--- Görev A ---
Aşağıdaki Genel Kurul konuşmasının başlığında iki nokta üst üste ile verilen bilgi alanlarının hepsini değerleriyle birlikte sıralayın.
--- Görev B ---
Aşağıdaki Genel Kurul konuşmasını son satırından sonra devam ettirin.

GENEL KURUL KONUŞMASI
Konu: YENİ YOL Grubu önerisi münasebetiyle
Yasama Yılı:3
Birleşim:110
Tarih:17.07.2025

YENİ YOL GRUBU ADINA SELÇUK ÖZDAĞ (Muğla) - Sayın Başkan, değerli milletvekilleri; yargıda çeteleşme iddialarının araştırılması üzerine vermiş olduğumuz grup önerimiz üzerinde söz almış bulunuyorum. Hepinizi saygıyla selamlıyorum.

Bir 15 Temmuzu yaşadık, 15 Temmuzdan sonra, biraz önce AK PARTİ Grup Başkan Vekili şöyle söyledi: "Birleşik Arap Emirlikleri'yle bir anlaşma yaptık ve 40 milyar dolarlık bir anlaşma."

BÜLENT KAYA (İstanbul) - 1 değil Hocam, 7 tane.

--- Verilen satırlar ---

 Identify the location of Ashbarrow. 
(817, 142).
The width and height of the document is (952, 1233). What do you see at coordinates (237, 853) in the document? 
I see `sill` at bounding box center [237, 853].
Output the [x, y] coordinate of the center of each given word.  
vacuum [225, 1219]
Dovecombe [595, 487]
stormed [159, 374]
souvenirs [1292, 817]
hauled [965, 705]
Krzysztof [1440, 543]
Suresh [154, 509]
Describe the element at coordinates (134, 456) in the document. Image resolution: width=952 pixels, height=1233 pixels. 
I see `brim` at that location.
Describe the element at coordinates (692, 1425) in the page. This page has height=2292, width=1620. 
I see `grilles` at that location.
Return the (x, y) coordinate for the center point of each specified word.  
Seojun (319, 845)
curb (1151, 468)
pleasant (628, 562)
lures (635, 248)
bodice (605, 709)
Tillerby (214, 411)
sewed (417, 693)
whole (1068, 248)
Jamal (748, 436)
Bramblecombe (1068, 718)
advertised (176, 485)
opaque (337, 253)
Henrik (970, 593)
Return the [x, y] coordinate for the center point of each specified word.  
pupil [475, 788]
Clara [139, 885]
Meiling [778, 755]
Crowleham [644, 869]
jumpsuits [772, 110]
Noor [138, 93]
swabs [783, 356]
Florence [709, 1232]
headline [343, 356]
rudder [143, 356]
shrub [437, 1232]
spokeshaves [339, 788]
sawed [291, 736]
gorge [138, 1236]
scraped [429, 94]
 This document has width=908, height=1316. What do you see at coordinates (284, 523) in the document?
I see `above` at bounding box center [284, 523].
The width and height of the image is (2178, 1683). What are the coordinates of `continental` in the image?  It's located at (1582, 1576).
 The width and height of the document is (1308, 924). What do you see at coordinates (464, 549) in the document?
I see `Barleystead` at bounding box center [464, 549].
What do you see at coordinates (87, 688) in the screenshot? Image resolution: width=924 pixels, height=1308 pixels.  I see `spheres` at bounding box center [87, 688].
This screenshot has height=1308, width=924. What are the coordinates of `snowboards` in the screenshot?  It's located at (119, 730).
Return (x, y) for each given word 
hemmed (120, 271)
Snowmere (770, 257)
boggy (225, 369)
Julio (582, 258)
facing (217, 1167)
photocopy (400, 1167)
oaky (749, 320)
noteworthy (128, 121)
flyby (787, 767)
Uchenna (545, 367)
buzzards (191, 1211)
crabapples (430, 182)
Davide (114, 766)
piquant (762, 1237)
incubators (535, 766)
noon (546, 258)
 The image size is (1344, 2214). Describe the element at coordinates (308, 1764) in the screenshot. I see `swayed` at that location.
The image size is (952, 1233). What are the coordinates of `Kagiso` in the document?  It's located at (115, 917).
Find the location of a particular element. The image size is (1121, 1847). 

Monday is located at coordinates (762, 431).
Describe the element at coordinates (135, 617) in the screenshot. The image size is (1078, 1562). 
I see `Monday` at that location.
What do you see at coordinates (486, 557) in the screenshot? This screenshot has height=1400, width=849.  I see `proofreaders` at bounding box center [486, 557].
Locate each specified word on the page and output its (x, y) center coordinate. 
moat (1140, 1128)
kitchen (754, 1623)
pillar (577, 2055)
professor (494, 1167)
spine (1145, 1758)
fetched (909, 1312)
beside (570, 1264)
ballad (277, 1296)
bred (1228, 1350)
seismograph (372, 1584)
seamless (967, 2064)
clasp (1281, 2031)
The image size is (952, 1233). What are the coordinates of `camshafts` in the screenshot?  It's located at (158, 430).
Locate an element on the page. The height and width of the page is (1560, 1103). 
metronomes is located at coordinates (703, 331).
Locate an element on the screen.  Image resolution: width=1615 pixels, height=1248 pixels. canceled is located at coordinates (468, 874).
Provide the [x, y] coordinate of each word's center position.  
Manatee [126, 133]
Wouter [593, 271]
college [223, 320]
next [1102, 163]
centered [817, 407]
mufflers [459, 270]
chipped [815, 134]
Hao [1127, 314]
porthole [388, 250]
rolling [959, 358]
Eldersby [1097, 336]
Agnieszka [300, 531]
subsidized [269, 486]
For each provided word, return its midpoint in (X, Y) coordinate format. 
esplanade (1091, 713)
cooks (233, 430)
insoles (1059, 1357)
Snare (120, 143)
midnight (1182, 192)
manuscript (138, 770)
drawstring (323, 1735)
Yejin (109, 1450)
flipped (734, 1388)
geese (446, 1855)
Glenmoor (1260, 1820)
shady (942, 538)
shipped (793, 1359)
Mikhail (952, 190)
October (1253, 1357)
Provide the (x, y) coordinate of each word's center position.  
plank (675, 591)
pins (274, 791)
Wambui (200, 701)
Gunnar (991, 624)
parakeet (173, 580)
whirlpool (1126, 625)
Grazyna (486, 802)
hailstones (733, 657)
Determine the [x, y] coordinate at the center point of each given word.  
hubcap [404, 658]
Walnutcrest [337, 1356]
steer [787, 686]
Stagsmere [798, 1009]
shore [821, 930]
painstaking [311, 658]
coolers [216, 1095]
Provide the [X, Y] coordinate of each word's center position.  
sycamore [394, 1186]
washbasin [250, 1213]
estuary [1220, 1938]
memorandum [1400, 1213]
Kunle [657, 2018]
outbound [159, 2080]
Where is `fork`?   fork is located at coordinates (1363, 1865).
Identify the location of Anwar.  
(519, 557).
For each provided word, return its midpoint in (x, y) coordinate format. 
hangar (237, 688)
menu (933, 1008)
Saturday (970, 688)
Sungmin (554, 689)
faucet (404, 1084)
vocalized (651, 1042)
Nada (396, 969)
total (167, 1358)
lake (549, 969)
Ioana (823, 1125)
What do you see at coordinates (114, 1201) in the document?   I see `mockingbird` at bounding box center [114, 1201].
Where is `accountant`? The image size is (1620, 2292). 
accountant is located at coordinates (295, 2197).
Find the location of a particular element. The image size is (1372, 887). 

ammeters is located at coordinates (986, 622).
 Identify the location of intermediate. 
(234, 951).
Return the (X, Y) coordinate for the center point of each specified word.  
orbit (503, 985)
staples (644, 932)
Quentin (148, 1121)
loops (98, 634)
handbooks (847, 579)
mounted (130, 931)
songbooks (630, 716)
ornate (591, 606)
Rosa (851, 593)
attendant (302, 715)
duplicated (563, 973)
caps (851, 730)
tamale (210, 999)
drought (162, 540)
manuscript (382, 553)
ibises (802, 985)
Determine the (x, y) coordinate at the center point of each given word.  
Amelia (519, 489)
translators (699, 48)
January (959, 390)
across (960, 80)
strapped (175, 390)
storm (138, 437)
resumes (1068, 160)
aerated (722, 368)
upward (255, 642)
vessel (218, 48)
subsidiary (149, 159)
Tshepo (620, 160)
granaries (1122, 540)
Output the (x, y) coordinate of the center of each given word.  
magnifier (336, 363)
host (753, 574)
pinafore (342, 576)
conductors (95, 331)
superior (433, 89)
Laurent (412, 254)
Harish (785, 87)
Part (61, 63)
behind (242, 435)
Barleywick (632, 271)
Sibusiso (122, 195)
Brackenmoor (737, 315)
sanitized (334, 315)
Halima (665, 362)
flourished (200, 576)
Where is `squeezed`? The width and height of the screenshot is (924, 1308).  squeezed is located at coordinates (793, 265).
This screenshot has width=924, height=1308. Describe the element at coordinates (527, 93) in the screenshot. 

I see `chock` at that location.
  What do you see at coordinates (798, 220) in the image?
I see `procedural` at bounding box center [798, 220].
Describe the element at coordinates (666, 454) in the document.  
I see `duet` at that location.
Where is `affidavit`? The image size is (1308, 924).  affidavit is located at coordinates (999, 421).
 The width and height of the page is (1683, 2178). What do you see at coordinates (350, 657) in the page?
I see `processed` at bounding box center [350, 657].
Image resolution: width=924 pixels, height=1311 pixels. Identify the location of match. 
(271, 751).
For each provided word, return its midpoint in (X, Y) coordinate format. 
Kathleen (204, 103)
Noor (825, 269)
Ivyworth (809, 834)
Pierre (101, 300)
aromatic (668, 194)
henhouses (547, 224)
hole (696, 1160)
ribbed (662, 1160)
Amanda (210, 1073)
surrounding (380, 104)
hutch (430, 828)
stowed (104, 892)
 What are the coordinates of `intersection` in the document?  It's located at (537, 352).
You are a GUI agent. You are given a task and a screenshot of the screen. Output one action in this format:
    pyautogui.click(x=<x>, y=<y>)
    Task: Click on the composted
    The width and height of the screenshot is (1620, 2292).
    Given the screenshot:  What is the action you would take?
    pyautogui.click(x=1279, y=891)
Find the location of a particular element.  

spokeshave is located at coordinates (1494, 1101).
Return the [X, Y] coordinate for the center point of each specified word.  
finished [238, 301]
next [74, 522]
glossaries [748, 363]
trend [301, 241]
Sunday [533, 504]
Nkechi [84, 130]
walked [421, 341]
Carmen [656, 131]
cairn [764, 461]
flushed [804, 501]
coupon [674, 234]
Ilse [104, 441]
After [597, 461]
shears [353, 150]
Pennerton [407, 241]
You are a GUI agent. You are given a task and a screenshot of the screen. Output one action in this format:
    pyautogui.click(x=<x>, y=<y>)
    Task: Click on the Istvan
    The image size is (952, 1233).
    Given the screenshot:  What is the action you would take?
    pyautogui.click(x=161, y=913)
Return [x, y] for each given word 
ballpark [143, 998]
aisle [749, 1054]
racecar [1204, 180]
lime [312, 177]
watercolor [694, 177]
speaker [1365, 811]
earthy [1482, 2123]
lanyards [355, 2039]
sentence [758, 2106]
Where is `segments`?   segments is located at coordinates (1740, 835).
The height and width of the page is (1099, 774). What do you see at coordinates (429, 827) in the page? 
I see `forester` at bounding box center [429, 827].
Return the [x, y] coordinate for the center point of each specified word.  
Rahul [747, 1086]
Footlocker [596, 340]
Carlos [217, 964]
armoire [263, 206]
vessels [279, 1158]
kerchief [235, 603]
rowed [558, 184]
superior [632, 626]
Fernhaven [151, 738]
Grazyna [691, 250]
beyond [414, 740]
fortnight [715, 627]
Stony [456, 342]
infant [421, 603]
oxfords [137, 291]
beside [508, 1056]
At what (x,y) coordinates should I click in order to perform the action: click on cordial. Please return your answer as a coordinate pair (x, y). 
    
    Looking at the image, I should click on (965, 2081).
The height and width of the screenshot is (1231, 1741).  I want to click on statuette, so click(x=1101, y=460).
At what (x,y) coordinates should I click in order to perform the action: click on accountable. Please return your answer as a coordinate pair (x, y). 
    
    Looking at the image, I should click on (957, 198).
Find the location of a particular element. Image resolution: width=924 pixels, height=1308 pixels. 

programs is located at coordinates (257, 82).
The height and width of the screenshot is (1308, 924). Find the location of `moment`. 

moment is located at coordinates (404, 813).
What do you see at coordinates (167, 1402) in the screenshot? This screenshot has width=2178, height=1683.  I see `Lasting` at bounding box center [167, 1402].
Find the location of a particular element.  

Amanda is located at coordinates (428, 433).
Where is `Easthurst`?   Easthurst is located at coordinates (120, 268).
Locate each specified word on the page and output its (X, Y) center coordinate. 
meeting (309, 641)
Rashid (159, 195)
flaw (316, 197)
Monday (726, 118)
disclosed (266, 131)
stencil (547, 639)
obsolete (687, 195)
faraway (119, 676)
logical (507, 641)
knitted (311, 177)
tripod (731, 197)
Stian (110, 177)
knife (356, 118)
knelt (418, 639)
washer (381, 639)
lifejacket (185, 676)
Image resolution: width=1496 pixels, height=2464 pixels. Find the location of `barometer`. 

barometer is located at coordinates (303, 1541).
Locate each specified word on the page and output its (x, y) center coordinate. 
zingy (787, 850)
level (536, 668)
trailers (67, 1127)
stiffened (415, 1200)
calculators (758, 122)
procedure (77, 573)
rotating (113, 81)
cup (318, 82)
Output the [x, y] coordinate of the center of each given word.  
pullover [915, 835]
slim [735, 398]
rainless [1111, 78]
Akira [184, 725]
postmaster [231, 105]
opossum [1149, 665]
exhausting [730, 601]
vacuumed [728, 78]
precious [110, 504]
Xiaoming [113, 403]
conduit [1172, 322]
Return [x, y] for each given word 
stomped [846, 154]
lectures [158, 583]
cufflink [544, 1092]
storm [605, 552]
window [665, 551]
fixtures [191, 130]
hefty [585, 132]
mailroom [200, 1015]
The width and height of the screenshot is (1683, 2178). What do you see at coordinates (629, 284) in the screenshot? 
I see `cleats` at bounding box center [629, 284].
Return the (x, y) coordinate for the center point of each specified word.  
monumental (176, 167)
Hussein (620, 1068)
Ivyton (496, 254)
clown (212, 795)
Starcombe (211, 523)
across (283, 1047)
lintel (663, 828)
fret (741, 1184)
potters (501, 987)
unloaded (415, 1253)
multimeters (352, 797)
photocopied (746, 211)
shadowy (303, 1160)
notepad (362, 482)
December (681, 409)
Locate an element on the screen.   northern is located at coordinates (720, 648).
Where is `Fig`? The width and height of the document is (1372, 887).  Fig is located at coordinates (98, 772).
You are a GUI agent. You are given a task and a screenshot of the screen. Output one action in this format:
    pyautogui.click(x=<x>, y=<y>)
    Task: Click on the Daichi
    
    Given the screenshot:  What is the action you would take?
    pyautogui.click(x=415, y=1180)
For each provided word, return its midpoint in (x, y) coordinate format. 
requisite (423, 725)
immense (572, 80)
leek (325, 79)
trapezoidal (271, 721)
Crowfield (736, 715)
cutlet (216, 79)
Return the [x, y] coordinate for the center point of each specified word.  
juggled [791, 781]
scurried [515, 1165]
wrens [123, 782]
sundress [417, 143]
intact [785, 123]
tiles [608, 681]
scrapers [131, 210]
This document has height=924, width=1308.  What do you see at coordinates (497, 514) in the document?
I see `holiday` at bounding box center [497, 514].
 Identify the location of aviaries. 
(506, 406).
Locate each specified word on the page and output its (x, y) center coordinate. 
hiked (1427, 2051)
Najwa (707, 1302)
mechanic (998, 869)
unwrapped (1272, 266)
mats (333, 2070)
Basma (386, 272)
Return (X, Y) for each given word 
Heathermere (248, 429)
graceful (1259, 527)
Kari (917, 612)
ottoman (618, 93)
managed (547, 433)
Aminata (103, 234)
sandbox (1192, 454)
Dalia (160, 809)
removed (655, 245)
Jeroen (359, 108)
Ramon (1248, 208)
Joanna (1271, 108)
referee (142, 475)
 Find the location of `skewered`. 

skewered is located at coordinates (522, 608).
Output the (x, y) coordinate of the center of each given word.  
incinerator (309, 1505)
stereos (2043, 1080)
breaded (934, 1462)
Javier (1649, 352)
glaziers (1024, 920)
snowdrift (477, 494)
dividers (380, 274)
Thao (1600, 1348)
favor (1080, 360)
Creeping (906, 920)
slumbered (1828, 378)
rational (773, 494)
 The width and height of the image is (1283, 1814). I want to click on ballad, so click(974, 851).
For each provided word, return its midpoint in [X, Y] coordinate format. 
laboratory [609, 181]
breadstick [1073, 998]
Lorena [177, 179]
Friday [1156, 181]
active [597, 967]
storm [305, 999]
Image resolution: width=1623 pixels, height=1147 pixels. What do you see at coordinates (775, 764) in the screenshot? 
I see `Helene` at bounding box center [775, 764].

--- Yanıt A ---
- Konu: YENİ YOL Grubu önerisi münasebetiyle
- Yasama Yılı: 3
- Birleşim: 110
- Tarih: 17.07.2025

--- Yanıt B ---
SELÇUK ÖZDAĞ (Devamla) - Herhâlde bu talihin garip bir cilvesi olsa gerek. 15 Temmuz sonrası bu Birleşik Arap Emirlikleri'ne kendilerini destekleyen bazı gazeteler şöyle diyordu: "Şerefsizler." Ve aynı zamanda "Bu darbenin finansörleri." diyorlardı. İnşallah, Birleşik Arap Emirlikleri'nden bir özür dilemiştir o gazete veyahut da bugünkü siyasetçiler öyle söylemişlerdir veya Birleşik Arap Emirlikleri o darbenin arkasında olmadığını bunlara ispatlamıştır diye düşünüyorum. Ve de açık ve net söylüyorum ki: O darbenin arkasında Türkiye'nin yanlış yönetilmesi vardır ve yanlış yönetilmesi sonucunda egemen güçlerin Türkiye'de operasyonları ve ameliyatları vardır değerli arkadaşlar.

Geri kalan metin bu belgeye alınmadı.